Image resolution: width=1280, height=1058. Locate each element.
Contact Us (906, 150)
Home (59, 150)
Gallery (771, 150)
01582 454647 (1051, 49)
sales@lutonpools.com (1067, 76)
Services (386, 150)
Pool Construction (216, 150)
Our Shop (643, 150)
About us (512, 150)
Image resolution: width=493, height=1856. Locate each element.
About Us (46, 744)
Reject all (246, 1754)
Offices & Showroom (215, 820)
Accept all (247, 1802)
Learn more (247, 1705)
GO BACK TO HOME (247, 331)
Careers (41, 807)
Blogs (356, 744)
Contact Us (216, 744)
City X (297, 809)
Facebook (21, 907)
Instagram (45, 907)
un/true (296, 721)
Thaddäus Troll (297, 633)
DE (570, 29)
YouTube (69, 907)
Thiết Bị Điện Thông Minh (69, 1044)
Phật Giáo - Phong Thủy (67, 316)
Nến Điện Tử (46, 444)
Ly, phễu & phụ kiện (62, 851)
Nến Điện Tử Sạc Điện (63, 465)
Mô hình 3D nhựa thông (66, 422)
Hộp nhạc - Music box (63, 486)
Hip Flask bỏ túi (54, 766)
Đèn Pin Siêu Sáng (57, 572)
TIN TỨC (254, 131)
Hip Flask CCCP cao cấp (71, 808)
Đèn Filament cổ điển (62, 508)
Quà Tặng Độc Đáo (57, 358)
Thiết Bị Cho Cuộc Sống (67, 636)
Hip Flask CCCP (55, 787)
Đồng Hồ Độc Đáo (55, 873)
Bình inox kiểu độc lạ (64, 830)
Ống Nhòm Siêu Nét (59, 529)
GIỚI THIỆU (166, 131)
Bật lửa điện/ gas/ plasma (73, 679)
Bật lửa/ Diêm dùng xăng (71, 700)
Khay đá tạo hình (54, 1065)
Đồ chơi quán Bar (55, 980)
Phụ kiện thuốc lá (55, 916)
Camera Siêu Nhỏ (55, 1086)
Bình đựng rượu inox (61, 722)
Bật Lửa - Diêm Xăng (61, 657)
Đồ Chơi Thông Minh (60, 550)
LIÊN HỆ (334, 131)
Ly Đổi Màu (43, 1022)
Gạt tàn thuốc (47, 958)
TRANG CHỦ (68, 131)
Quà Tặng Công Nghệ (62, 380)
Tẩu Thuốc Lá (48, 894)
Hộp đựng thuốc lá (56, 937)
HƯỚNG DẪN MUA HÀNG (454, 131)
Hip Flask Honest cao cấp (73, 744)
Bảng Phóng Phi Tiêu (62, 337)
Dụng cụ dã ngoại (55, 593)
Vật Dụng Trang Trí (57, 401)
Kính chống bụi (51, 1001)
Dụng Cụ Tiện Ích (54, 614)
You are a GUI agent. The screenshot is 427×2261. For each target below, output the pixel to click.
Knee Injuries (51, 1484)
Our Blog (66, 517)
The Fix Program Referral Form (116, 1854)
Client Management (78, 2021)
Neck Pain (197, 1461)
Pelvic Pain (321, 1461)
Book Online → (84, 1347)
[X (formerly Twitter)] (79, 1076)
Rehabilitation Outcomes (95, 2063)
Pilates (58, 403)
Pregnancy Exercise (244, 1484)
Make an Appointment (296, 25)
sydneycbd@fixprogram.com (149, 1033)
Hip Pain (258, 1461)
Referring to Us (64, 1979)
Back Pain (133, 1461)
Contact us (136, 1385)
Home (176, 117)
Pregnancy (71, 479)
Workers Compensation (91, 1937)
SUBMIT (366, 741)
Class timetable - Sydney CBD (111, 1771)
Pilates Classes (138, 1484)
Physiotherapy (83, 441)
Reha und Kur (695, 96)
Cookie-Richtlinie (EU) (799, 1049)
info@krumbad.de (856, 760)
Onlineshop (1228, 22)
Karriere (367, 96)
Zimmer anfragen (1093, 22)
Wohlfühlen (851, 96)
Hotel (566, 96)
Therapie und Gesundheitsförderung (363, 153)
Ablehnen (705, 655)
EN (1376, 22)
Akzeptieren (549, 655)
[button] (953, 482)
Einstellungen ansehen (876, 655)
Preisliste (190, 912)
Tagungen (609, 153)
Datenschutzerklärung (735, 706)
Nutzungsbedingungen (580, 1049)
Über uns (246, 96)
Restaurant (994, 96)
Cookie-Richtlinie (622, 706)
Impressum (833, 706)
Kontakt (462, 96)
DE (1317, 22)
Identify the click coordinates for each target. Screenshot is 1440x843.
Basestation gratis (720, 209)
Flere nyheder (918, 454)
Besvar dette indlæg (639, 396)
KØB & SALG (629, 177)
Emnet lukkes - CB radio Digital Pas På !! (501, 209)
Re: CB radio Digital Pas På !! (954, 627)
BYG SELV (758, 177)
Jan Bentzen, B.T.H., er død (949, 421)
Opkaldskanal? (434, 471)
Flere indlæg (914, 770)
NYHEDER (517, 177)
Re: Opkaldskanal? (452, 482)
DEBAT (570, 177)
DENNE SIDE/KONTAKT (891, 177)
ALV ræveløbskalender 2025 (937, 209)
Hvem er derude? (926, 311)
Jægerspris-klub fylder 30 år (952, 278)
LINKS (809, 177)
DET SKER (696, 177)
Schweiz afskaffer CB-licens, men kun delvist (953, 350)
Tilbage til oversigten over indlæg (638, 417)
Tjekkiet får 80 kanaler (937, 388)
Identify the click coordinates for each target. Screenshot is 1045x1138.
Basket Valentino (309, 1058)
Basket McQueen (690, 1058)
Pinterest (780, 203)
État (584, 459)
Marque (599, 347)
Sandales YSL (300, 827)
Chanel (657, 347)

# # # # #

The request
Find every line in the records above that contains the word "Image", and copy each one. Match uppercase and lowercase exactly.

Result of the exercise
Image resolution: width=1280, height=1058. Locate each element.
Image resolution: width=493, height=1856. Locate each element.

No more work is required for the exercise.